Saat itu, Maroko sedang dikuasai Dinasti Mariniah. Ia dikenal sangat
giat mempelajari fiqh dari para ahli yang sebagian besarnya menduduki
jabatan Qadhi (hakim). Beliau juga mempelajari sastra dan syair Arab.
Pada
usia sekitar 21 tahun 4 bulan, ia menunaikan rukun iman kelima.

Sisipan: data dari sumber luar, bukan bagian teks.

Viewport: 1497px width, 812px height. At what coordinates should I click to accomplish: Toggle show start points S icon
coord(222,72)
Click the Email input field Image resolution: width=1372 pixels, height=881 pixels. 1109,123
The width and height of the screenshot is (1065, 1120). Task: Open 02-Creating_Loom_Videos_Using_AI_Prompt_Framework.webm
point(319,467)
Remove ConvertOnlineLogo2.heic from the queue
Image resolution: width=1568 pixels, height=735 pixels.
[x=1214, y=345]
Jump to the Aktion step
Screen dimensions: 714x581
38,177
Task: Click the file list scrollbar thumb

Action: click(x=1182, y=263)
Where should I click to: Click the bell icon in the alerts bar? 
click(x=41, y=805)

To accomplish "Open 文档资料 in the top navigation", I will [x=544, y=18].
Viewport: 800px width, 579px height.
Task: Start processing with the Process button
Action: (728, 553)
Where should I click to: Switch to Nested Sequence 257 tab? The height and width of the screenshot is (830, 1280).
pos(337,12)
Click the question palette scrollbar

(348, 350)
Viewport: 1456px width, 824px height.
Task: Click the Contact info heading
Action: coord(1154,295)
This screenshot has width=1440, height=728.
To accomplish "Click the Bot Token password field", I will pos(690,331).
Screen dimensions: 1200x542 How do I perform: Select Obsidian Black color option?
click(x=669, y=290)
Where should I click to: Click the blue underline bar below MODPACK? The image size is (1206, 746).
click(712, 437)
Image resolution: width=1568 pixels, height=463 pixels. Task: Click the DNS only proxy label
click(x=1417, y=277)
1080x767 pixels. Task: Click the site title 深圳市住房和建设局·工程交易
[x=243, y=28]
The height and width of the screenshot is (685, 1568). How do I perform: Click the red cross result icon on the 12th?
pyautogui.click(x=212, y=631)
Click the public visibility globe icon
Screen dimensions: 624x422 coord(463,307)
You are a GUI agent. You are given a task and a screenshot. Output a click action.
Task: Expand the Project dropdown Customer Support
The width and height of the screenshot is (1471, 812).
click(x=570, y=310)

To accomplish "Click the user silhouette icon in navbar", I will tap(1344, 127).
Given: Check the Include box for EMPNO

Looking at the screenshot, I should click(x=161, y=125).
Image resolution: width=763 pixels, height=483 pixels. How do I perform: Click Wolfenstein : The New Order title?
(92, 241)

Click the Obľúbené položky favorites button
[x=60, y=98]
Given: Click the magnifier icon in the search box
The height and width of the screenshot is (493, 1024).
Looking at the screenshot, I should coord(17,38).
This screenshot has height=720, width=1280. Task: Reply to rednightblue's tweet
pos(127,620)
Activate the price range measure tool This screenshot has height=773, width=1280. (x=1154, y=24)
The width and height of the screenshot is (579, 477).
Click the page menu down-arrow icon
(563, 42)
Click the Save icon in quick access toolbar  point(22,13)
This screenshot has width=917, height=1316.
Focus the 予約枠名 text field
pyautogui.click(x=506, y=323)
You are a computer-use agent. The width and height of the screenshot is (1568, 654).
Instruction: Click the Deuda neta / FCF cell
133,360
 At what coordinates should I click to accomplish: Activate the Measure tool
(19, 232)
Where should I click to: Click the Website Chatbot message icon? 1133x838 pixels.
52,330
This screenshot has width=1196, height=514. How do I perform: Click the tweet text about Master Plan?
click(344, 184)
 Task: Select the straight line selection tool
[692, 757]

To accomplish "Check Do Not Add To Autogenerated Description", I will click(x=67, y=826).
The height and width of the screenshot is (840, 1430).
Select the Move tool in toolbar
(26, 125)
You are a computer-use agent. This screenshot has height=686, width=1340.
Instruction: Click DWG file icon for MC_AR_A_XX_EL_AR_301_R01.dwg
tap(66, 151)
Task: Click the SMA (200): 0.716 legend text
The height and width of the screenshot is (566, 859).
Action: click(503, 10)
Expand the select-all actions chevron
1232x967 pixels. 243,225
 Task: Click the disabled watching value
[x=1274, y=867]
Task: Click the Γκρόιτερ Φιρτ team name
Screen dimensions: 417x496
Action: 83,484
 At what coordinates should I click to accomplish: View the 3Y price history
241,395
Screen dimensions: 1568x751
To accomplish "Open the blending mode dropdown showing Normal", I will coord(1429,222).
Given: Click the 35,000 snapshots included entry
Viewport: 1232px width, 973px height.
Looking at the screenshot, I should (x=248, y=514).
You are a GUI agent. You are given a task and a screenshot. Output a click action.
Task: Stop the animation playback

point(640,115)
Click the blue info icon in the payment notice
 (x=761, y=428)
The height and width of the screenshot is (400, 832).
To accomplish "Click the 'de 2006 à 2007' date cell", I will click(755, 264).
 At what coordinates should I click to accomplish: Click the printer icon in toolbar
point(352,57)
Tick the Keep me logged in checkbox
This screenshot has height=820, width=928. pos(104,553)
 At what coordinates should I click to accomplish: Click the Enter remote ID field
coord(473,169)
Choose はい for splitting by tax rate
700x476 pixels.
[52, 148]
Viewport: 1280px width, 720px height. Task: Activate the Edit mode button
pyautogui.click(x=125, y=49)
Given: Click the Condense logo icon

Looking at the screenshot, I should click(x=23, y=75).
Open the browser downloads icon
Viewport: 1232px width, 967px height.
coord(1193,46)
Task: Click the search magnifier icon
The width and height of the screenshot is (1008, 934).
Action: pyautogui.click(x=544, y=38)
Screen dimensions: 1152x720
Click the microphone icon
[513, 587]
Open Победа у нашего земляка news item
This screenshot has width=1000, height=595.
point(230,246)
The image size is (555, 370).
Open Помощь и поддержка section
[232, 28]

Perjalananya menuju ke Baitullah telah membawanya berpetualang dan
menjelajahi dunia. Ia mengarungi samudera dan menjelajah daratan demi
sebuah tujuan mulia. Sampai kemudian Ia melanjutkan perjalanannya hingga
melintasi sekitar 44 negara selama 30 tahun.
Rihlah Ibnu
Batutoh, inilah salah satu buku legendaris yang mengisahkan perjalanan
seorang petualang agung itu pada 1325 hingga 1354 M. Sejatinya, Rihlah
bukanlah judul buku, tetapi hanya menggambarkan sebuah genre (gaya
sastra). Judul asli dari buku yang ditulis Ibnu Batutah itu adalah
Tuhfat al-Nuzzhar fi Ghara’ib al-Amshar wa ‘Aja’ib al-Asfar (Persembahan
Seorang Pengamat tentang Kota-kota Asing dan Perjalanan yang
Mengagumkan), yang ditulis oleh Ibnu Juzay, juru tulis Sultan Maroko,
Abu ‘Inan. Karya ini telah menjadi perhatian berbagai kalangan di Eropa
sejak diterjemahkan ke berbagai bahasa seperti Perancis, Inggris dan
Jerman.
Buku itu disusun menjadi sebuah perjalanan dunia yang
mengagumkan dengan mengaitkan berbagai peristiwa, waktu pengembaraan
serta catatan-catatan penting yang berisi berita dan peristiwa yang
dialami Ibnu Batutah selama pengembaraanya. Dalam karyanya tersebut,
Ibnu Batutoh tidak mengumpulkan rujukan atau bahan-bahan dalam menunjang
tulisannya. Dia hanya mengisahkan pengalaman atau sejarah empiris
negara atau kota-kota yang pernah disinggahinya.
Kisah petualangan
Ibnu
Batutah menghabiskan umurnya hingga 30 tahun untuk berpetualang dari
satu negeri ke negeri lainnya. Hampir seluruh dunia telah
dijelajahinya, mulai dari Afrika Utara ke Timur Tengah, dari Persia ke
India terus ke Asia Tenggara, termasuk Indonesia dan India. Kemudian
dilanjutkan ke arah Timur Laut menuju daratan Cina dan ke arah Barat
hingga sampai ke Spanyol.
Pengembaraannya itu ia lakukan antara
musim haji yang satu ke musim haji berikutnya. Ia menjadikan Makkah Al
Mukaramah sebagai awal berlayar dan sebagai tempat kembali berlabuh.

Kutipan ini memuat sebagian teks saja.